# DATA SUPPLIED
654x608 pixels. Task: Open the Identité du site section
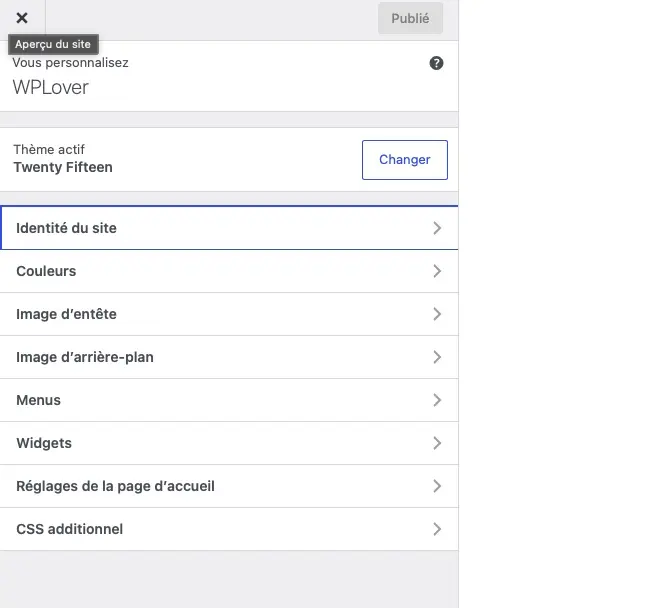229,228
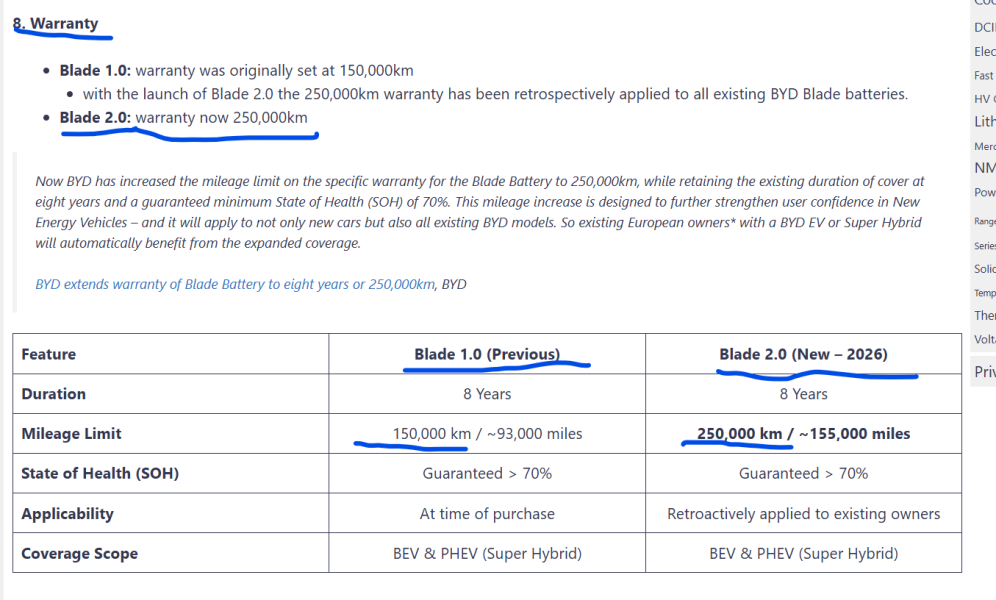Open the Range tag in the sidebar
This screenshot has height=600, width=996.
(x=984, y=221)
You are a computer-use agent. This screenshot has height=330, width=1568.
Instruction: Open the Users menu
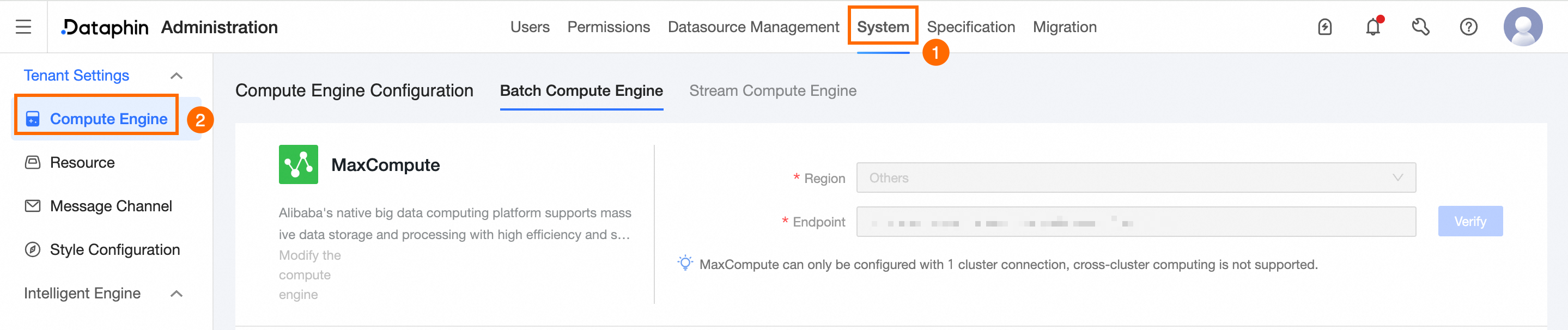[530, 27]
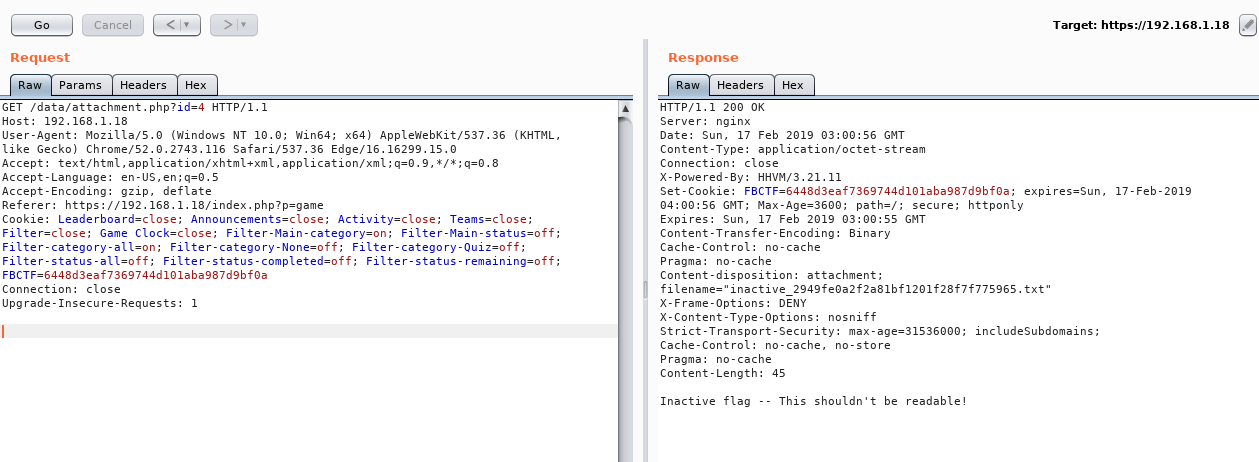Screen dimensions: 1259x462
Task: Open the Request Headers tab
Action: point(144,85)
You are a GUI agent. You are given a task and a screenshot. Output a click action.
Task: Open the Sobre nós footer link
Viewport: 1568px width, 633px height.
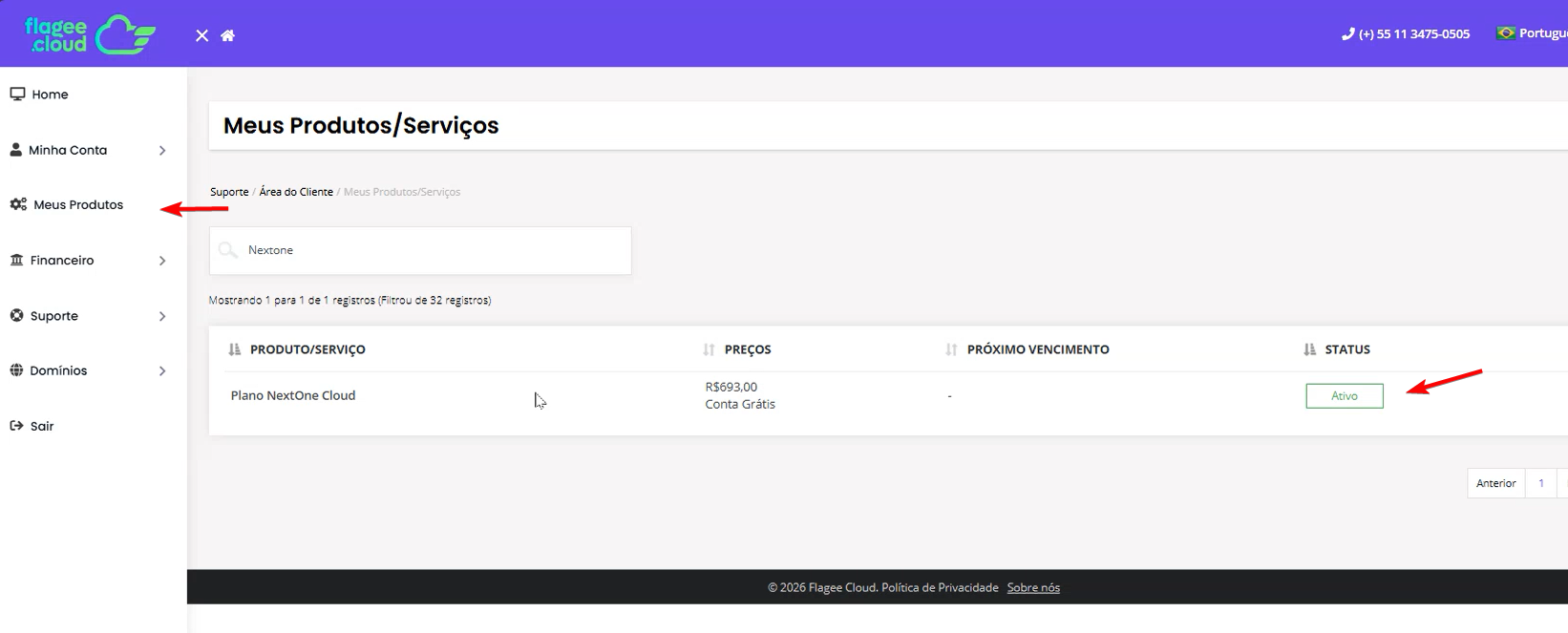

# TASK DETAILS
Please turn all the material above into a numbered list with one item per line, skipping blank lines and leaving the pictures out.

# RESPONSE
1. 654x608 pixels. Task: Open the Identité du site section
2. 229,228
3. Open the Range tag in the sidebar
4. This screenshot has height=600, width=996.
5. (x=984, y=221)
6. You are a computer-use agent. This screenshot has height=330, width=1568.
7. Instruction: Open the Users menu
8. [530, 27]
9. Screen dimensions: 1259x462
10. Task: Open the Request Headers tab
11. Action: point(144,85)
12. You are a GUI agent. You are given a task and a screenshot. Output a click action.
13. Task: Open the Sobre nós footer link
14. Viewport: 1568px width, 633px height.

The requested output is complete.